目的:构建表达山羊痘(GPV)P32蛋白的原核表达载体PTYB11-gpvp32,初步分析其在大肠杆菌(E.coli)BL21中的较佳表达条件。方法:首先用序列分析软件Blastp、MEGA5.1、SOSUI等对GPVP32进行生物信息学分析;Primer Primier5.0软件设计引物,在上游引物添加限制性酶切位点SpeⅠ、下游引物添加限制性酶切位点XhoⅠ,以pSK-gpvp32为模板,PCR扩增方法获得基因片段,克隆入PMD18-Simple-T,构建PMD18SimpleT-gpvp32载体,转化大肠杆菌(E.coli)Top10感受态细胞,经酶切筛选、测序确定插入序列的正确,然后将gpvp32克隆入原核表达载体PTYB11中的SpeⅠ、XhoⅠ酶切位点,构建原核表达质粒PTYB11-gpvp32;转化大肠杆菌(E.coli)BL21后,IPTG诱导重组蛋白表达,SDS-PAGE分析和Western-blot鉴定重组蛋白在不同诱导时间下的表达情况。

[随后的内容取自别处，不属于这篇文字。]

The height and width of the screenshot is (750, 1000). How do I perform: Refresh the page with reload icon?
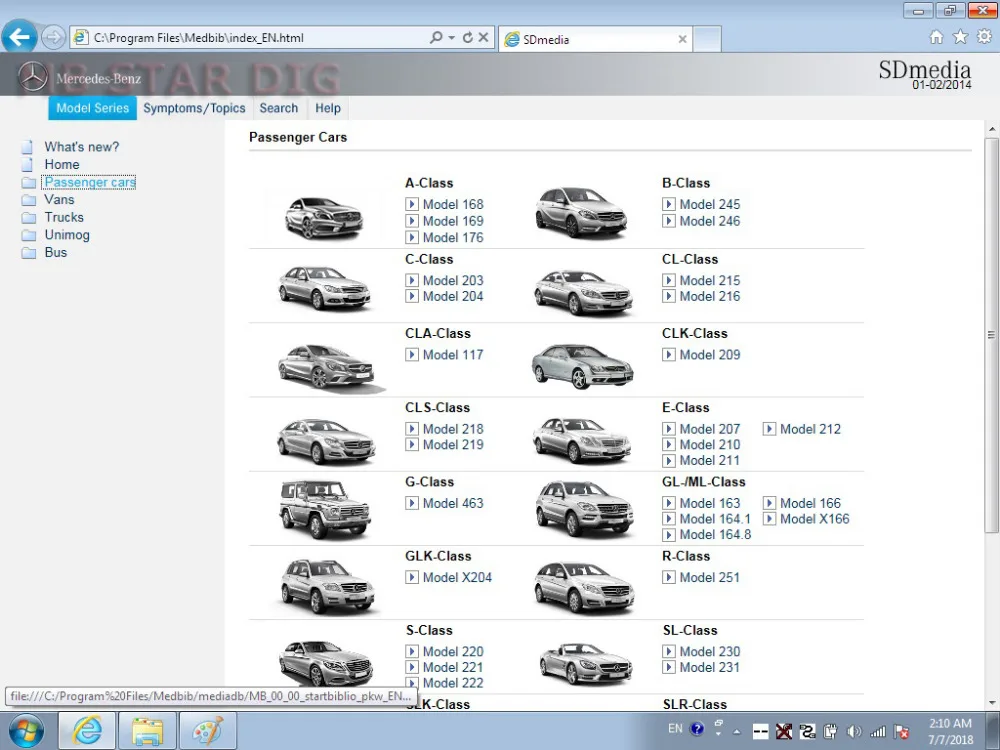coord(468,38)
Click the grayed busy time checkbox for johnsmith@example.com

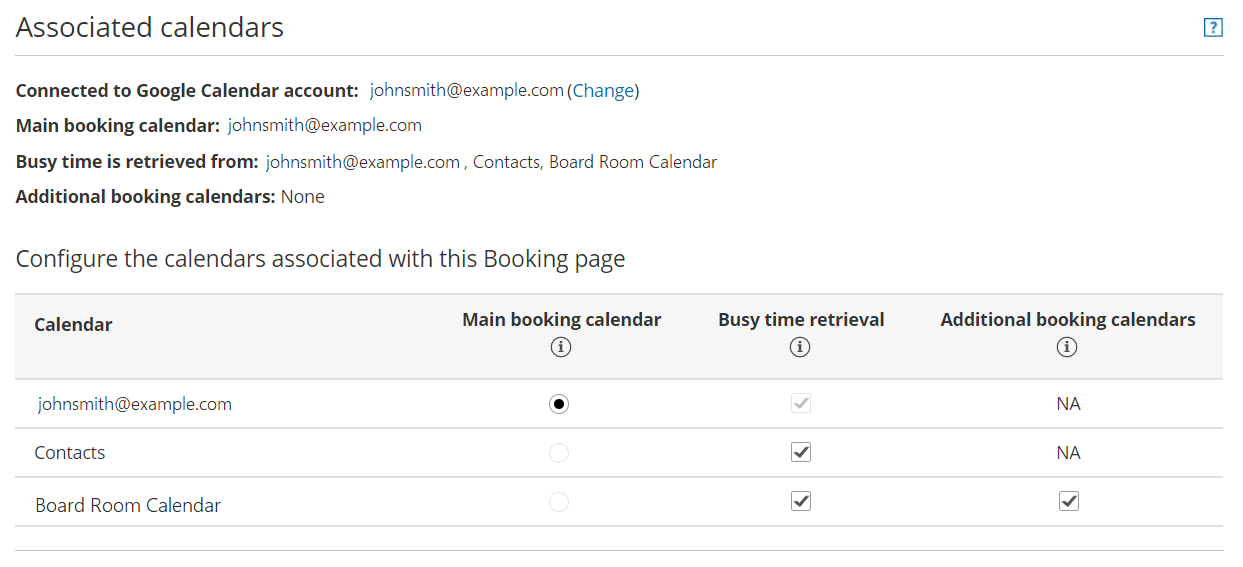point(800,404)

结果:成功构建山羊痘病毒原核表达载体PTYB11-gpvp32并在大肠杆菌(E.coli)BL21中成功表达GPVP32,经检测重组蛋白表达量约为菌体总蛋白的28%,进化树结果表明山羊痘的亲缘关系与地理位置存在差异及在不同的羊群中进化的结果,经SOSUI等软件综合分析知GPVP32是山羊痘病毒跨膜蛋白的囊膜蛋白但不是信号肽。结论:山羊痘病毒p32基因在大肠杆菌中获得高效表达,为山羊痘病毒的流行性调查、分子生物学研究以及以后有效防治本病提供了物质基础。